En effet, suivant les principes de la laïcité, les signes ostentatoires religieux sont proscris à différents niveaux. Cependant, cela doit relancer le débat de la réforme de ces principes mêmes qui ont fondé les valeurs françaises.
En effet, au fil des décennies, la France est devenue un pays multiculturel, multiethnique et multi religieux. Le prosélytisme n’est pas une bonne chose mais le respect de valeurs religieuses est pour les pratiquants une priorité.
Doit-on refuser à une élue de pratiquer sa religion tout en participant à la vie socio-politique française ? Cette question soulève l’utilité du débat sur l’identité nationale.

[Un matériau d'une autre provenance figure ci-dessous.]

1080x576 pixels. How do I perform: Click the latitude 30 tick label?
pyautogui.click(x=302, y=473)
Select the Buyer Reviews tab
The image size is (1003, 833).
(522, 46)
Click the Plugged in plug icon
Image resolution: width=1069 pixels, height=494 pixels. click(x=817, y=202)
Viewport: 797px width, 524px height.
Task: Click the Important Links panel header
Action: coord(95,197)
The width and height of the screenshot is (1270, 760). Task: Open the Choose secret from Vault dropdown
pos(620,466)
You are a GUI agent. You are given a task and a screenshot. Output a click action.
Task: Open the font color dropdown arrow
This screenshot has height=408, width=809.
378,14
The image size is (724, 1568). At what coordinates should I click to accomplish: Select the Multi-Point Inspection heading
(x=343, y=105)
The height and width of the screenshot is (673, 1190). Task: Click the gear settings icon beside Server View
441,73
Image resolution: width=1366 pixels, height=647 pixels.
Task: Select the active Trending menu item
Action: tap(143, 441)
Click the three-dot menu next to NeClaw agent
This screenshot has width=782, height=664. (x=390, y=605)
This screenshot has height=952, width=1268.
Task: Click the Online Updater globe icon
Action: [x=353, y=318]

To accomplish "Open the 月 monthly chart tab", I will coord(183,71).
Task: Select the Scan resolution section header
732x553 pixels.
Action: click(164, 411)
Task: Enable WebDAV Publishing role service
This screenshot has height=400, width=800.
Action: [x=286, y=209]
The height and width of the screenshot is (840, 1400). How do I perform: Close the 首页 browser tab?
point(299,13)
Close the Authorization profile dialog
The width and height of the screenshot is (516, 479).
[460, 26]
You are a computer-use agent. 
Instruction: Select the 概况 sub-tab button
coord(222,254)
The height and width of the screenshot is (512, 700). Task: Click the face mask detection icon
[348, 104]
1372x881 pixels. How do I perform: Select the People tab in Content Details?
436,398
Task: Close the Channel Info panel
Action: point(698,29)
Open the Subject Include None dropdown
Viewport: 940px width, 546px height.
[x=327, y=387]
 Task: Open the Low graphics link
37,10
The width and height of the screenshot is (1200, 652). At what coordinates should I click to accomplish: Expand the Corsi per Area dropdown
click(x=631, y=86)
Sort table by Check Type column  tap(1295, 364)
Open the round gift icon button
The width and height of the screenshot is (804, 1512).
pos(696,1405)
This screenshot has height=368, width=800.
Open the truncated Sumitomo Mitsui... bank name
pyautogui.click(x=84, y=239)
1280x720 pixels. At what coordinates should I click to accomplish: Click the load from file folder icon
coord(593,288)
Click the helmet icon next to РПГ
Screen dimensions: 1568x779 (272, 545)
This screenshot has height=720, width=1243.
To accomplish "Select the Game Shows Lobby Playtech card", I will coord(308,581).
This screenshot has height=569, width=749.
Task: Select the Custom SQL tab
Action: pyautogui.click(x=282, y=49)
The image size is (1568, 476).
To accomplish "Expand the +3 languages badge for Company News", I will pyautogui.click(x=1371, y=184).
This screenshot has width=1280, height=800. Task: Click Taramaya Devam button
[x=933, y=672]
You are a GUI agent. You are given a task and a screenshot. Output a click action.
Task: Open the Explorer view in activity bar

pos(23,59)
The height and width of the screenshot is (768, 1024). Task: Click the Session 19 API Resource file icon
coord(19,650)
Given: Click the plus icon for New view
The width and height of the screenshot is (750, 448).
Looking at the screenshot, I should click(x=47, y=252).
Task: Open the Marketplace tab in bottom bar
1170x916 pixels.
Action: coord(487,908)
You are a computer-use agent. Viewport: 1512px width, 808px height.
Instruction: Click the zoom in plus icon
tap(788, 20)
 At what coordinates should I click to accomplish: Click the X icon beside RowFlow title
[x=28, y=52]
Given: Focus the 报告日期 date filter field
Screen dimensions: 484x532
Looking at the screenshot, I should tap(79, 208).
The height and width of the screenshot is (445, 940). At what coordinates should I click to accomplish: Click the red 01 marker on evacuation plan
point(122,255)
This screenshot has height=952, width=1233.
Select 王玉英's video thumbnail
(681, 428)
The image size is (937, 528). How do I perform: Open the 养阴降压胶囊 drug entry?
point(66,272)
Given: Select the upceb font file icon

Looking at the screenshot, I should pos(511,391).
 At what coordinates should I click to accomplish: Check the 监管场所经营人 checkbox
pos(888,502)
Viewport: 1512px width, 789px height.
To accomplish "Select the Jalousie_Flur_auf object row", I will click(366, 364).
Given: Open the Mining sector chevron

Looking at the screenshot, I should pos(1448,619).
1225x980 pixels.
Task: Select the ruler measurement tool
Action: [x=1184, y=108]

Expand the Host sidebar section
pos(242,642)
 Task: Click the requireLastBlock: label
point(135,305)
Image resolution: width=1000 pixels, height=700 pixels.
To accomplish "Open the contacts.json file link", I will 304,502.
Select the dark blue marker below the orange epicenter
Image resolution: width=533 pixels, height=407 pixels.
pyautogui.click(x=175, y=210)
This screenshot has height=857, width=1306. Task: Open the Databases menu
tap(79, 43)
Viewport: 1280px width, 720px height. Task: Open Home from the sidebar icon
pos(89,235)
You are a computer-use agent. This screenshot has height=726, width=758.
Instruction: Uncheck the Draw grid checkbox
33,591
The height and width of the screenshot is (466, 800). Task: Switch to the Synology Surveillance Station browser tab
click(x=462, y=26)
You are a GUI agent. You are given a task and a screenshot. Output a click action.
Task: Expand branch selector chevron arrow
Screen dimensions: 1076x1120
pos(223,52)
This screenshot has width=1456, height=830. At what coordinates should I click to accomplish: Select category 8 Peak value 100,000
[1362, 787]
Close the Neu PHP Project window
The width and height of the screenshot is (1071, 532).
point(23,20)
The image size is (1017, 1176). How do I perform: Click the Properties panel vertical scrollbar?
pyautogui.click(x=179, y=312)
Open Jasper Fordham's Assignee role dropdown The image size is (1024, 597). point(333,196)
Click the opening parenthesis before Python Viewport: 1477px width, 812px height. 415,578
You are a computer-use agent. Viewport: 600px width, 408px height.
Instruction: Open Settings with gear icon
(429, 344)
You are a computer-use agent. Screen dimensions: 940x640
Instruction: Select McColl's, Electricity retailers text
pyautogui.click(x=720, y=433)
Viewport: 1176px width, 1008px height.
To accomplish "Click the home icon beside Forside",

Ce débat a-t-il pour but une récupération électorale certaine ou a-t-elle pour but d’imposer ou de faire avancer les choses ?
Prenons un exemple en Europe : Celui de la Grande-Bretagne
Tous les français issus de l’immigration (2e ou 3e génération) qui partent en Angleterre font tous le même constat : là-bas ils oublient leur couleur de peau ou leur religion et n’ont aucun problème d’intégration.
Alors que nous dira-t-on ? Qu’en Angleterre il n’y pas de valeur républicaine ? Pourquoi les musulmans ou les Siqs peuvent-ils pratiquer leur religion dans le public comme dans le privé dans le respect de leurs concitoyens, alors qu’en France, des regards puissamment indiscrets suffisent pour renvoyer les français issus de l’immigration dans le pays de leurs parents qu’ils ne connaissent parfois que très peu. On reproche aux musulmans de ne pas actualiser leurs pratiques religieuses, alors que nous avons du mal à actualiser nos pratiques sociétales.
Nelson Mandela a dit « comment voulez-vous que je demande aux gens de changer si je ne change pas moi-même ? ». Etant donné que la population française change, alors, réciproquement, les valeurs doivent aussi doivent changer et s’adapter à cette nouvelle situation. Cela permettrait que tout le monde se sente français et non lésé du fait d’interdits qui datent d plus d’un siècle.
Il n’y a pas besoin de faire l’ENA pour faire un tel constat ; ainsi on pourrait se demander, des contestataires ou de l’élue fustigée, qui porte vraiment le voile.